Start of Data provided
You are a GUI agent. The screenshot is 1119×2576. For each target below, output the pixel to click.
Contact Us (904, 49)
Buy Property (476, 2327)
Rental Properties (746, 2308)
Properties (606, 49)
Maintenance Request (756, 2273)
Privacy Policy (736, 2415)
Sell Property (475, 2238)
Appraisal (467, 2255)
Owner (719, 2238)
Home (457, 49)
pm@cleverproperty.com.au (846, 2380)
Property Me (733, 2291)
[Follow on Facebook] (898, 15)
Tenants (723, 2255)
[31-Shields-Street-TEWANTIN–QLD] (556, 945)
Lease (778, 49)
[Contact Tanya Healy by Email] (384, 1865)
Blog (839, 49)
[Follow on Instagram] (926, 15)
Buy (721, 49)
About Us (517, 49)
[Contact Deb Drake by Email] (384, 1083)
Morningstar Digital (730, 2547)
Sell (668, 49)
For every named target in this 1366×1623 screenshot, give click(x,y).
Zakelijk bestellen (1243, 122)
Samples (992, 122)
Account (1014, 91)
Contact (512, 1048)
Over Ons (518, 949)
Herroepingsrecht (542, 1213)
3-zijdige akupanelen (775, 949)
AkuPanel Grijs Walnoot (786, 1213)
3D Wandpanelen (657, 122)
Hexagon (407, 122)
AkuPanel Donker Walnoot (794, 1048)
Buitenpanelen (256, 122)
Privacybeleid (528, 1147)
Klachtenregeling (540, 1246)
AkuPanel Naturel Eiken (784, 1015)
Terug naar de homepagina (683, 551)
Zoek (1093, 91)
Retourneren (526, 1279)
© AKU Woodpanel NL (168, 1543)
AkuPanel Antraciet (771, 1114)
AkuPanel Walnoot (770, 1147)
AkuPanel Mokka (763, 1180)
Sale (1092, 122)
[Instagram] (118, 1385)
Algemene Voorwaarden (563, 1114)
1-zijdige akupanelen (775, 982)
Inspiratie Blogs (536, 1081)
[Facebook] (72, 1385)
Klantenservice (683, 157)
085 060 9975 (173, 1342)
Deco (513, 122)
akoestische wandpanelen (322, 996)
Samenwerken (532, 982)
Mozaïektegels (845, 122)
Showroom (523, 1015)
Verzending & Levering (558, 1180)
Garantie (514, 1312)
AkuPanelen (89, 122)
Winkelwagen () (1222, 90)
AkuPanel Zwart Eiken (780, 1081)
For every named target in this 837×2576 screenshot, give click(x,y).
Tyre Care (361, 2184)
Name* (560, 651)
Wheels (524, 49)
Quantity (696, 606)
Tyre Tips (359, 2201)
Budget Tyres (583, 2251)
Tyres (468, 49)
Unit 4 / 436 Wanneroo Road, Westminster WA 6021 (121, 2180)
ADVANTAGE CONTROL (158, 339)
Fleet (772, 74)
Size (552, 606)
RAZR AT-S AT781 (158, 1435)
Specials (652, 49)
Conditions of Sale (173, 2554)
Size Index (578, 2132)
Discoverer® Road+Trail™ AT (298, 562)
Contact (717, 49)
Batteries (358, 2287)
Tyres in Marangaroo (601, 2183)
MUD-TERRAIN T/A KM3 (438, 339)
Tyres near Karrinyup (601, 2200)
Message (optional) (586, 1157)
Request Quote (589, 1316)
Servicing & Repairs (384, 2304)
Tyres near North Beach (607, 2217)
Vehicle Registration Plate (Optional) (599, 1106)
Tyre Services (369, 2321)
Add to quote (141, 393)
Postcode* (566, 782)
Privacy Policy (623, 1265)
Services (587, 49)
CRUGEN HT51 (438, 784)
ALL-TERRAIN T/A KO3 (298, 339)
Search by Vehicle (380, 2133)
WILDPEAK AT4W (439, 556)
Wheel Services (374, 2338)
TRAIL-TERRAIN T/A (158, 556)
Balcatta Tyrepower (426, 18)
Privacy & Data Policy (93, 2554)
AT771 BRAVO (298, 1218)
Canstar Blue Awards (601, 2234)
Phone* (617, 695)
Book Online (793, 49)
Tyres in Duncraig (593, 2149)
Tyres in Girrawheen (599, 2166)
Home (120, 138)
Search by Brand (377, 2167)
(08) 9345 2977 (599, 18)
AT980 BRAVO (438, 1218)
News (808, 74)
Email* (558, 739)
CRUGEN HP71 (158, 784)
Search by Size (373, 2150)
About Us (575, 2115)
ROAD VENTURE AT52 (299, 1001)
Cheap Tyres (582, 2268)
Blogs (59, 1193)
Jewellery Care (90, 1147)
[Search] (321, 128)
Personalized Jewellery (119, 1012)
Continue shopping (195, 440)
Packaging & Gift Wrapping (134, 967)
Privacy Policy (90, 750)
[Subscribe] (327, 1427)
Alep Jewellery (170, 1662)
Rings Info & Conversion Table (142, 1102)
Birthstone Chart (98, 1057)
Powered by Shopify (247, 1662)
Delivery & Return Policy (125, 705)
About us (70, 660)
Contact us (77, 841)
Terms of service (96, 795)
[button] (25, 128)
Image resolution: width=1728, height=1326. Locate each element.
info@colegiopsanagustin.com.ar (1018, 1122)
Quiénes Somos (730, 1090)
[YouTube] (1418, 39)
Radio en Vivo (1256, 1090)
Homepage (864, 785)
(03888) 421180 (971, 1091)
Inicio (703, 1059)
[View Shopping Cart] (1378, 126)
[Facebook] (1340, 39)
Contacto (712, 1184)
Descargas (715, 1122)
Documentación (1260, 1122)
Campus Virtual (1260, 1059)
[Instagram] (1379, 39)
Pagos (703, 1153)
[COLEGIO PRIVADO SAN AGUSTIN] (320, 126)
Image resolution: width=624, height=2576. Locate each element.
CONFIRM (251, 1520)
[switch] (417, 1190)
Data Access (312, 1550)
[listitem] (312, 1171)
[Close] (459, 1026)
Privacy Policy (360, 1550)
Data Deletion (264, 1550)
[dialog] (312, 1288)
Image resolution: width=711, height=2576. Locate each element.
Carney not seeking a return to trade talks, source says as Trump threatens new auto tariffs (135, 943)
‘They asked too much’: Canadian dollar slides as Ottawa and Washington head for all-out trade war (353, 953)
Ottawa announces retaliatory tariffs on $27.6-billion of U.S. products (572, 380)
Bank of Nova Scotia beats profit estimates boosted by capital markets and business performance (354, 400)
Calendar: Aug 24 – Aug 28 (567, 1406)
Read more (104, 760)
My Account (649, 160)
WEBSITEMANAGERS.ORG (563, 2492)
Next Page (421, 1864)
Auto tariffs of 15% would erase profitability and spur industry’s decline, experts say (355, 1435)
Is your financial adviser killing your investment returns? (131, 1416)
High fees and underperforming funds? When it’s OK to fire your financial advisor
End of Data provided
__What the exercise asks__
Your task is to transcribe the listing in full, so that each line reads exactly as before.

__Solution__
You are a GUI agent. The screenshot is 1119×2576. For each target below, output the pixel to click.
Contact Us (904, 49)
Buy Property (476, 2327)
Rental Properties (746, 2308)
Properties (606, 49)
Maintenance Request (756, 2273)
Privacy Policy (736, 2415)
Sell Property (475, 2238)
Appraisal (467, 2255)
Owner (719, 2238)
Home (457, 49)
pm@cleverproperty.com.au (846, 2380)
Property Me (733, 2291)
[Follow on Facebook] (898, 15)
Tenants (723, 2255)
[31-Shields-Street-TEWANTIN–QLD] (556, 945)
Lease (778, 49)
[Contact Tanya Healy by Email] (384, 1865)
Blog (839, 49)
[Follow on Instagram] (926, 15)
Buy (721, 49)
About Us (517, 49)
[Contact Deb Drake by Email] (384, 1083)
Morningstar Digital (730, 2547)
Sell (668, 49)
For every named target in this 1366×1623 screenshot, give click(x,y).
Zakelijk bestellen (1243, 122)
Samples (992, 122)
Account (1014, 91)
Contact (512, 1048)
Over Ons (518, 949)
Herroepingsrecht (542, 1213)
3-zijdige akupanelen (775, 949)
AkuPanel Grijs Walnoot (786, 1213)
3D Wandpanelen (657, 122)
Hexagon (407, 122)
AkuPanel Donker Walnoot (794, 1048)
Buitenpanelen (256, 122)
Privacybeleid (528, 1147)
Klachtenregeling (540, 1246)
AkuPanel Naturel Eiken (784, 1015)
Terug naar de homepagina (683, 551)
Zoek (1093, 91)
Retourneren (526, 1279)
© AKU Woodpanel NL (168, 1543)
AkuPanel Antraciet (771, 1114)
AkuPanel Walnoot (770, 1147)
AkuPanel Mokka (763, 1180)
Sale (1092, 122)
[Instagram] (118, 1385)
Algemene Voorwaarden (563, 1114)
1-zijdige akupanelen (775, 982)
Inspiratie Blogs (536, 1081)
[Facebook] (72, 1385)
Klantenservice (683, 157)
085 060 9975 (173, 1342)
Deco (513, 122)
akoestische wandpanelen (322, 996)
Samenwerken (532, 982)
Mozaïektegels (845, 122)
Showroom (523, 1015)
Verzending & Levering (558, 1180)
Garantie (514, 1312)
AkuPanelen (89, 122)
Winkelwagen () (1222, 90)
AkuPanel Zwart Eiken (780, 1081)
For every named target in this 837×2576 screenshot, give click(x,y).
Tyre Care (361, 2184)
Name* (560, 651)
Wheels (524, 49)
Quantity (696, 606)
Tyre Tips (359, 2201)
Budget Tyres (583, 2251)
Tyres (468, 49)
Unit 4 / 436 Wanneroo Road, Westminster WA 6021 (121, 2180)
ADVANTAGE CONTROL (158, 339)
Fleet (772, 74)
Size (552, 606)
RAZR AT-S AT781 (158, 1435)
Specials (652, 49)
Conditions of Sale (173, 2554)
Size Index (578, 2132)
Discoverer® Road+Trail™ AT (298, 562)
Contact (717, 49)
Batteries (358, 2287)
Tyres in Marangaroo (601, 2183)
MUD-TERRAIN T/A KM3 (438, 339)
Tyres near Karrinyup (601, 2200)
Message (optional) (586, 1157)
Request Quote (589, 1316)
Servicing & Repairs (384, 2304)
Tyres near North Beach (607, 2217)
Vehicle Registration Plate (Optional) (599, 1106)
Tyre Services (369, 2321)
Add to quote (141, 393)
Postcode* (566, 782)
Privacy Policy (623, 1265)
Services (587, 49)
CRUGEN HT51 (438, 784)
ALL-TERRAIN T/A KO3 (298, 339)
Search by Vehicle (380, 2133)
WILDPEAK AT4W (439, 556)
Wheel Services (374, 2338)
TRAIL-TERRAIN T/A (158, 556)
Balcatta Tyrepower (426, 18)
Privacy & Data Policy (93, 2554)
AT771 BRAVO (298, 1218)
Canstar Blue Awards (601, 2234)
Phone* (617, 695)
Book Online (793, 49)
Tyres in Duncraig (593, 2149)
Tyres in Girrawheen (599, 2166)
Home (120, 138)
Search by Brand (377, 2167)
(08) 9345 2977 (599, 18)
AT980 BRAVO (438, 1218)
News (808, 74)
Email* (558, 739)
CRUGEN HP71 (158, 784)
Search by Size (373, 2150)
About Us (575, 2115)
ROAD VENTURE AT52 (299, 1001)
Cheap Tyres (582, 2268)
Blogs (59, 1193)
Jewellery Care (90, 1147)
[Search] (321, 128)
Personalized Jewellery (119, 1012)
Continue shopping (195, 440)
Packaging & Gift Wrapping (134, 967)
Privacy Policy (90, 750)
[Subscribe] (327, 1427)
Alep Jewellery (170, 1662)
Rings Info & Conversion Table (142, 1102)
Birthstone Chart (98, 1057)
Powered by Shopify (247, 1662)
Delivery & Return Policy (125, 705)
About us (70, 660)
Contact us (77, 841)
Terms of service (96, 795)
[button] (25, 128)
Image resolution: width=1728, height=1326. Locate each element.
info@colegiopsanagustin.com.ar (1018, 1122)
Quiénes Somos (730, 1090)
[YouTube] (1418, 39)
Radio en Vivo (1256, 1090)
Homepage (864, 785)
(03888) 421180 (971, 1091)
Inicio (703, 1059)
[View Shopping Cart] (1378, 126)
[Facebook] (1340, 39)
Contacto (712, 1184)
Descargas (715, 1122)
Documentación (1260, 1122)
Campus Virtual (1260, 1059)
[Instagram] (1379, 39)
Pagos (703, 1153)
[COLEGIO PRIVADO SAN AGUSTIN] (320, 126)
Image resolution: width=624, height=2576. Locate each element.
CONFIRM (251, 1520)
[switch] (417, 1190)
Data Access (312, 1550)
[listitem] (312, 1171)
[Close] (459, 1026)
Privacy Policy (360, 1550)
Data Deletion (264, 1550)
[dialog] (312, 1288)
Image resolution: width=711, height=2576. Locate each element.
Carney not seeking a return to trade talks, source says as Trump threatens new auto tariffs (135, 943)
‘They asked too much’: Canadian dollar slides as Ottawa and Washington head for all-out trade war (353, 953)
Ottawa announces retaliatory tariffs on $27.6-billion of U.S. products (572, 380)
Bank of Nova Scotia beats profit estimates boosted by capital markets and business performance (354, 400)
Calendar: Aug 24 – Aug 28 (567, 1406)
Read more (104, 760)
My Account (649, 160)
WEBSITEMANAGERS.ORG (563, 2492)
Next Page (421, 1864)
Auto tariffs of 15% would erase profitability and spur industry’s decline, experts say (355, 1435)
Is your financial adviser killing your investment returns? (131, 1416)
High fees and underperforming funds? When it’s OK to fire your financial advisor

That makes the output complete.